The March 2013 collapse of a wall on a Swanston Street construction site in Melbourne led to the death of three passers-by. The incident followed the death of a construction worker on a nearby Grocon site the previous month.
It was convicted and ordered to pay a fine of $250,000 - less than a quarter of the maximum available penalty.
"This compares with the almost $4 million in fines levied on the CFMEU over a similar timeframe for protesting Grocon's record and taking action to stand up for worker safety on construction sites," Ms McManus said.
Grocon issued a statement on Friday saying it did not deny tragic deaths had occurred on its sites, but insisting it had not caused them.
"Findings on the public record are that Grocon has not caused the death of any individual," a company statement said.
"It is beholden on Ms McManus to publicly correct her statement and Grocon will be writing to her seeking this correction."
The company said the Victorian Coroner's Court confirmed in 2014 there were no workplace safety issues involved in the death of a crane driver, William Ramsay, on Grocon's Emporium building site in February, 2013.
It said WorkSafe had also confirmed Grocon's conduct did not cause a wall to collapse on a Swanston Street footpath, killing three people.

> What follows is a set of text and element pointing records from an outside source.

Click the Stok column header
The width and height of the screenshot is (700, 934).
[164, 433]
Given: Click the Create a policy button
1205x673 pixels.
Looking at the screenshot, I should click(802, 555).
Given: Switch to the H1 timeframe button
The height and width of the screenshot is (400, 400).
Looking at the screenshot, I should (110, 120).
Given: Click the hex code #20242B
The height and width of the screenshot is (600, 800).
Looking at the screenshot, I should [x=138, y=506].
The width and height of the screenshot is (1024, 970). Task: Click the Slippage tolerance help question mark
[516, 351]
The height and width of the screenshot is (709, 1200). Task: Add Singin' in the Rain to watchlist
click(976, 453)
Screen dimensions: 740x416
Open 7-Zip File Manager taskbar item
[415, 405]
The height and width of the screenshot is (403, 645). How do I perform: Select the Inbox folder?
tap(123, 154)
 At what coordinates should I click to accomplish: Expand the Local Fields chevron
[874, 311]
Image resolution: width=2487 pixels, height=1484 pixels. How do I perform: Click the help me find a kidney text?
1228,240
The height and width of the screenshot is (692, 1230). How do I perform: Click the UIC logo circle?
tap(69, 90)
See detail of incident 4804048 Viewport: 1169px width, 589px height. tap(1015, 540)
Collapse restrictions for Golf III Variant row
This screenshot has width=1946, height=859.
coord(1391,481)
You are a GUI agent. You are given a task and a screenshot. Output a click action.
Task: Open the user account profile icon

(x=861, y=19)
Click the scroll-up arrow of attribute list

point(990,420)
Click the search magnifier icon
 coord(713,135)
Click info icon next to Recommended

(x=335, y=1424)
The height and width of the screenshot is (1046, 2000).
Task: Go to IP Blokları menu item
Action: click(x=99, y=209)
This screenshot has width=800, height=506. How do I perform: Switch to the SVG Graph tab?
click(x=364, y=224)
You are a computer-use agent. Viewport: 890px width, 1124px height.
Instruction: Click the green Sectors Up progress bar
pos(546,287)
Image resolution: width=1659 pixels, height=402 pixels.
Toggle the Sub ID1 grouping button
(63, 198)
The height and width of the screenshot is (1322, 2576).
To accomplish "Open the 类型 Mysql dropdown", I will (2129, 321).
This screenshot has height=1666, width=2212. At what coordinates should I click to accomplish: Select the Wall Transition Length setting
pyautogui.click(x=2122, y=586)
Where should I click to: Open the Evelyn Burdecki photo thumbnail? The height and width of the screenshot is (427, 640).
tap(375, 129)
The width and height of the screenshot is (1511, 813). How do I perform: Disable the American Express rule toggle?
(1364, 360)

However, the Swanston Street case did see a Grocon subsidiary fined $250,000 after it pleaded guilty to failing to ensure a safe workplace.
Ms McManus sparked controversy when she told the ABC on Wednesday that she believed in the rule of law "where the law's fair, where the law's right, but when it's unjust, I don't think there's a problem with breaking it".
Unions have thrown their support behind Ms McManus by challenging the fairness of industrial laws that outlaw strike action to achieve better pay and conditions.
The Coalition has strongly criticised the ACTU secretary as a law unto herself in promoting unlawful conduct.
The Labor Party has also opposed breaking the law, saying it is better for parliamentarians to work towards changing unfair legislation.